I will be updating the guide when I learn how to improve my process. I might switch to using docker compose or I might make a startup script that sets it up and optimizes it for security. I might take this so far as to develop a full app so people stop potentially exposing their processors to the internet to run local AI.

You probably don’t have the GPU configured correctly. I recommend just starting over lol

And remember models take more space than their weights. So if a model has 7gb of weights, it still might not fit on an 8gb vram card because it needs more memory for the prompt and other stuff.
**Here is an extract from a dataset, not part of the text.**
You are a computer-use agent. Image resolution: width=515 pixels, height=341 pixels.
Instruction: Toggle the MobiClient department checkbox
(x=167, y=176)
So for example, an 8gb model like gemma3:12b actually needs around 10gb.

Run `ollama ps` to see if the model is loaded to your CPU or GPU (or both)

i have a framework desktop with 128GB of vram.

even the gpt-oss:120b param model runs with like half my vram still free.

I don't think its a raw hardware problem, but the tooling around it seems to break more. Like once the model calls a tool I lose all context... its strange.

Ahhhh that explains everything. You don’t have a discrete graphics card. Your computer uses an integrated GPU on the APU.

Having 128gb of actual VRAM would be extraordinary. An RTX 5090 has 32gb of VRAM. An H200 ($40k AI GPU) has 141gb..

Your computer uses unified memory. So it uses regular RAM (LPDDR5x I assume) as VRAM.

This is extremely efficient and improves capability, but it’s slow compared to using a dedicated graphics card — 2 to 4 times as slow. LPDDR5x is up to four times slower than GDDR7. It is up to two times slower than GDDR6. You should still be able to run at usable speeds around reading speed (slow reading speed in some cases).

I expect 8-20 tokens per second when I’m using RAM and 30-80 tokens per second in VRAM (I have DDR5 RAM and GDDR6 VRAM). 10tps is like reading speed and 80 is like paragraphs appearing speed. I haven’t tried running a fast model like gemma3:4b on CPU/RAM. You might be able to go faster than I go on CPU considering that’s what yours is built for. For reference I have a Ryzen 7 7700x.

I’m not sure about the tooling and context thing.